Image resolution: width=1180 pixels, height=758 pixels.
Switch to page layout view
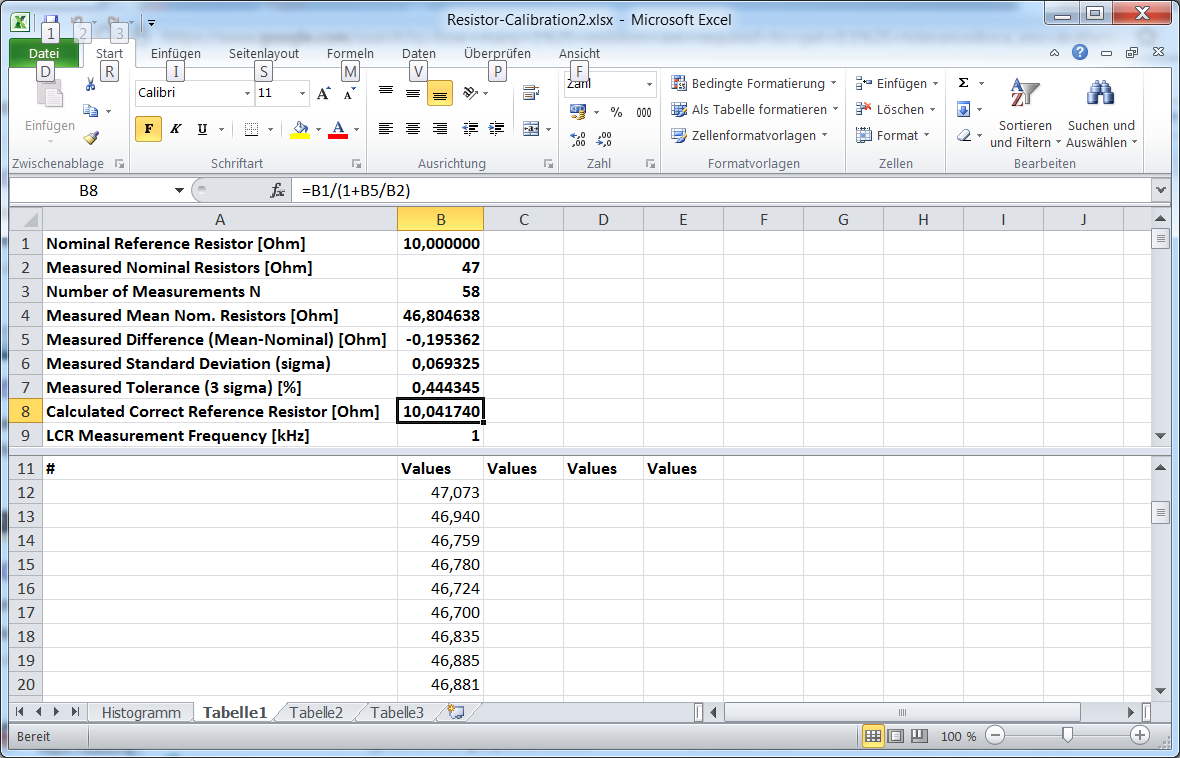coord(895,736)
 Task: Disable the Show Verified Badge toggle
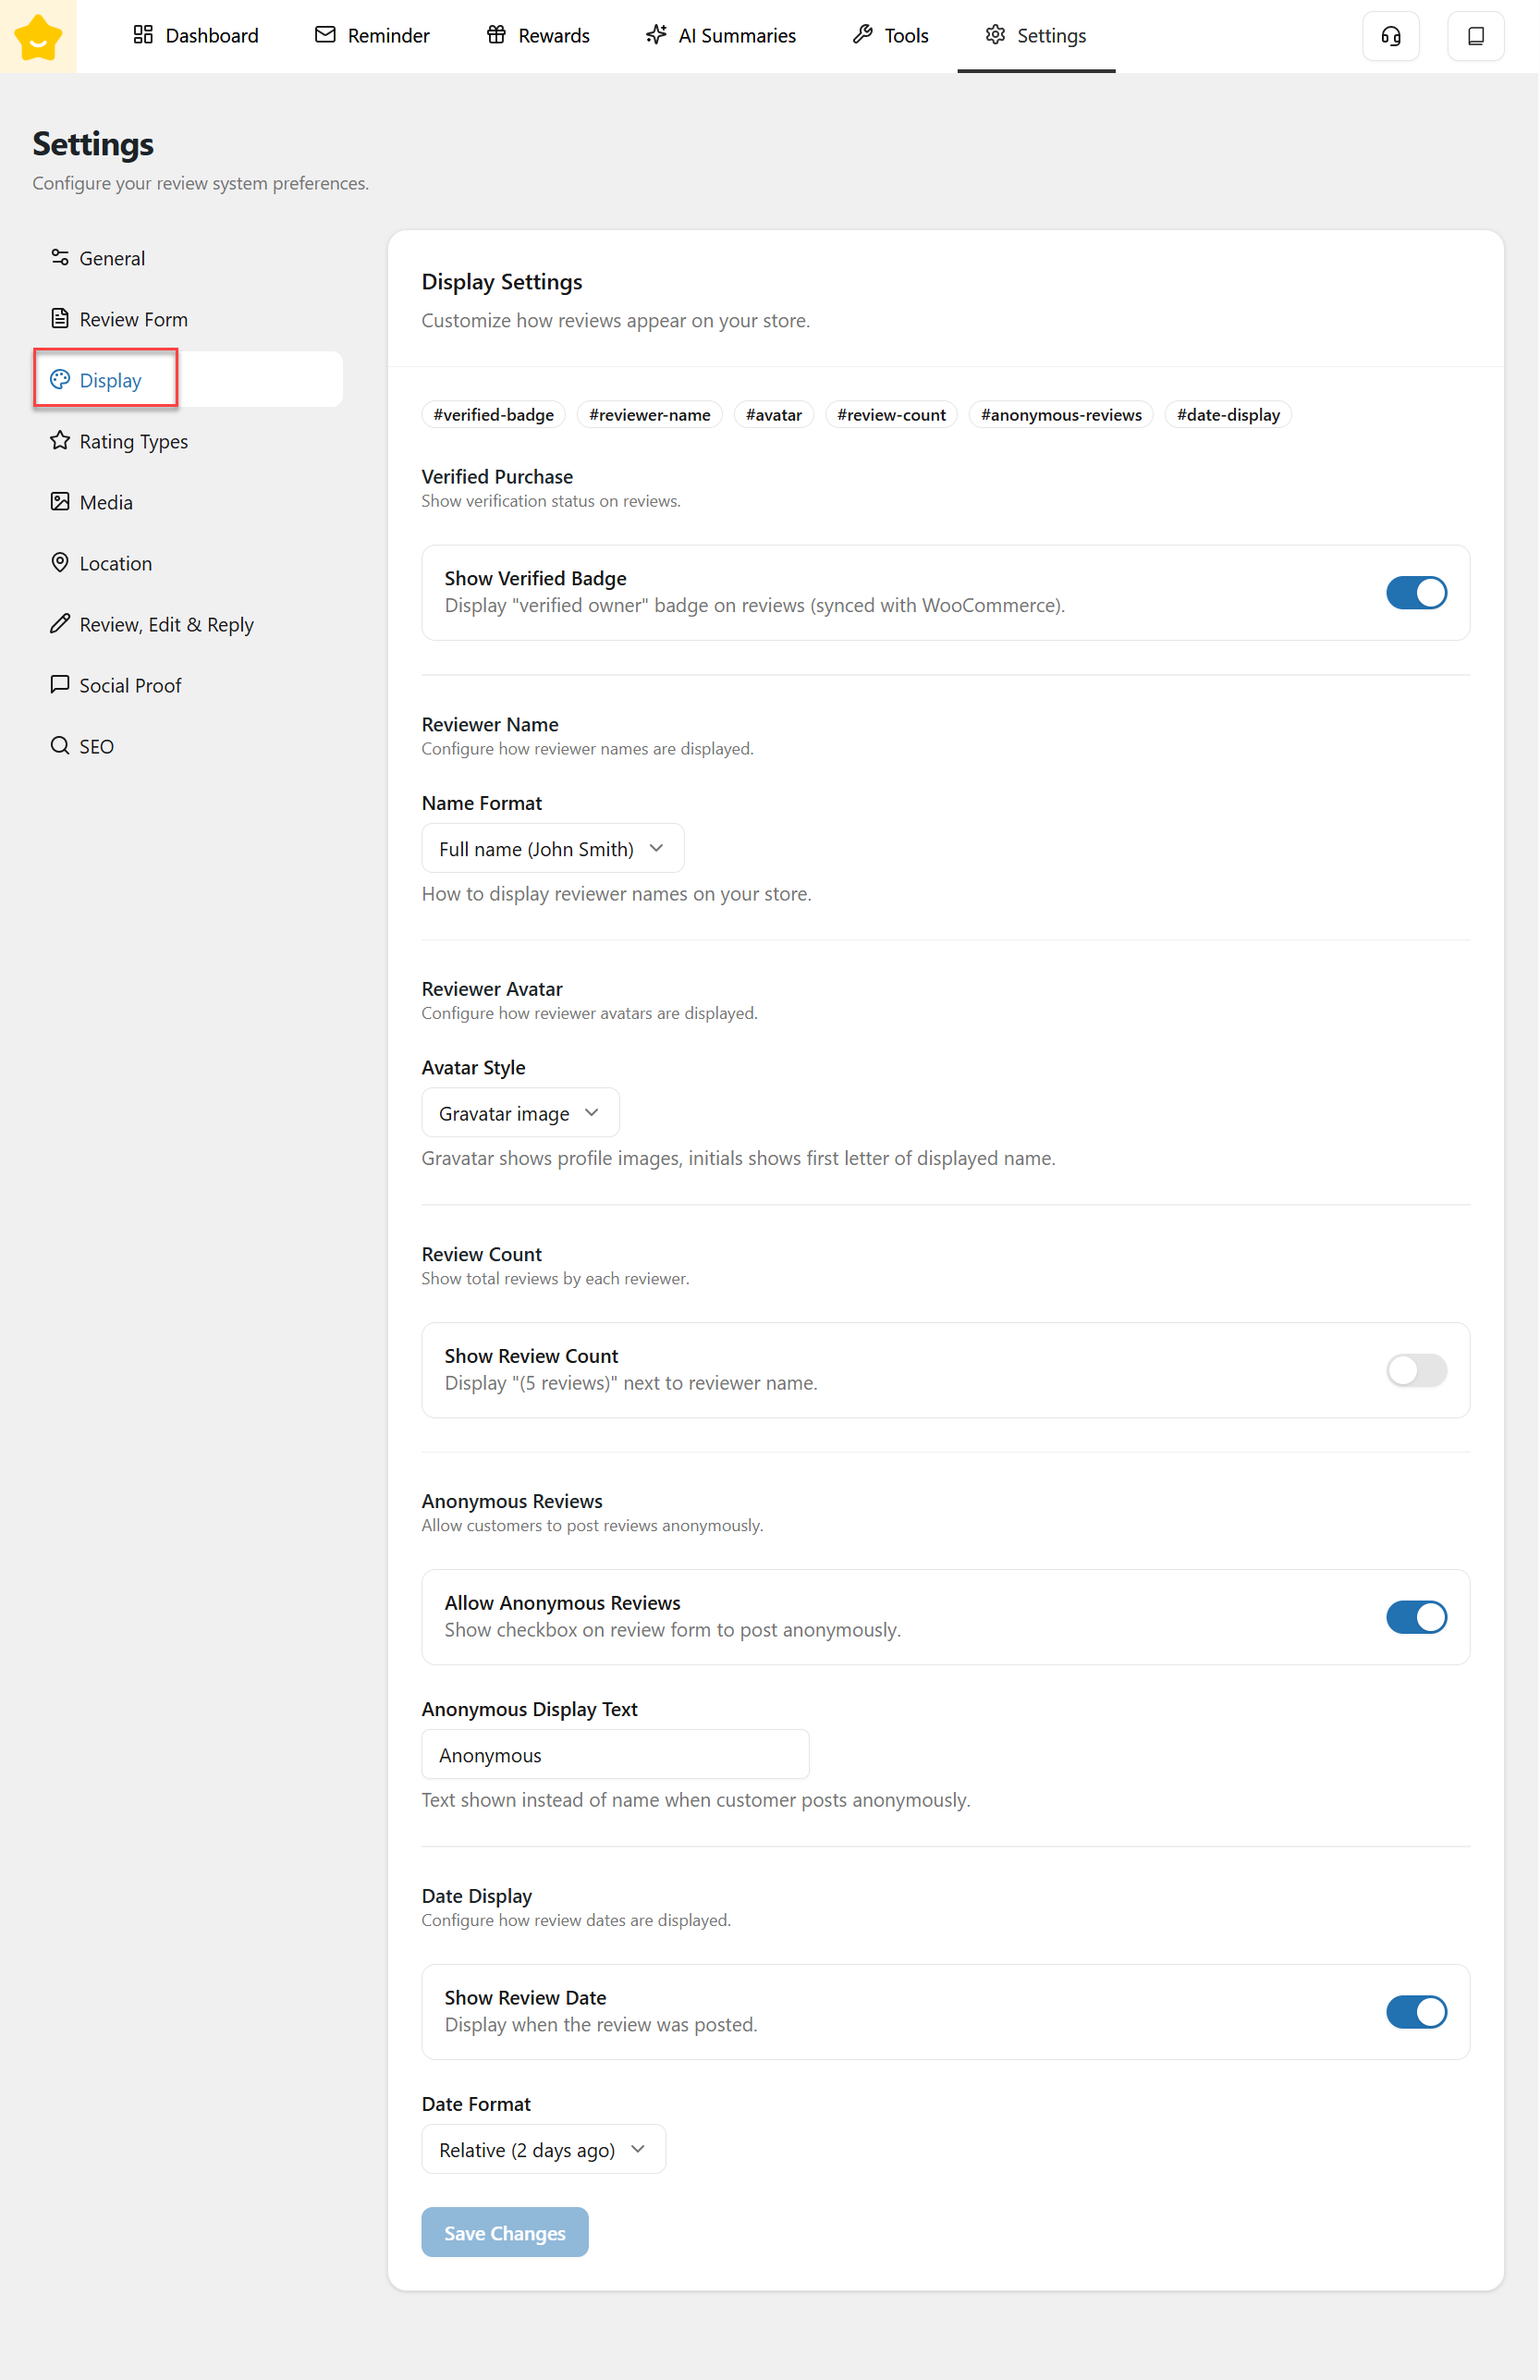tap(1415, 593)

:::

What the task requires:
Go to the line that contains "Switch to page layout view" and copy it and every line after it through the end of the entries, exactly, without the pictures.

Answer to the problem:
Switch to page layout view
coord(895,736)
 Task: Disable the Show Verified Badge toggle
tap(1415, 593)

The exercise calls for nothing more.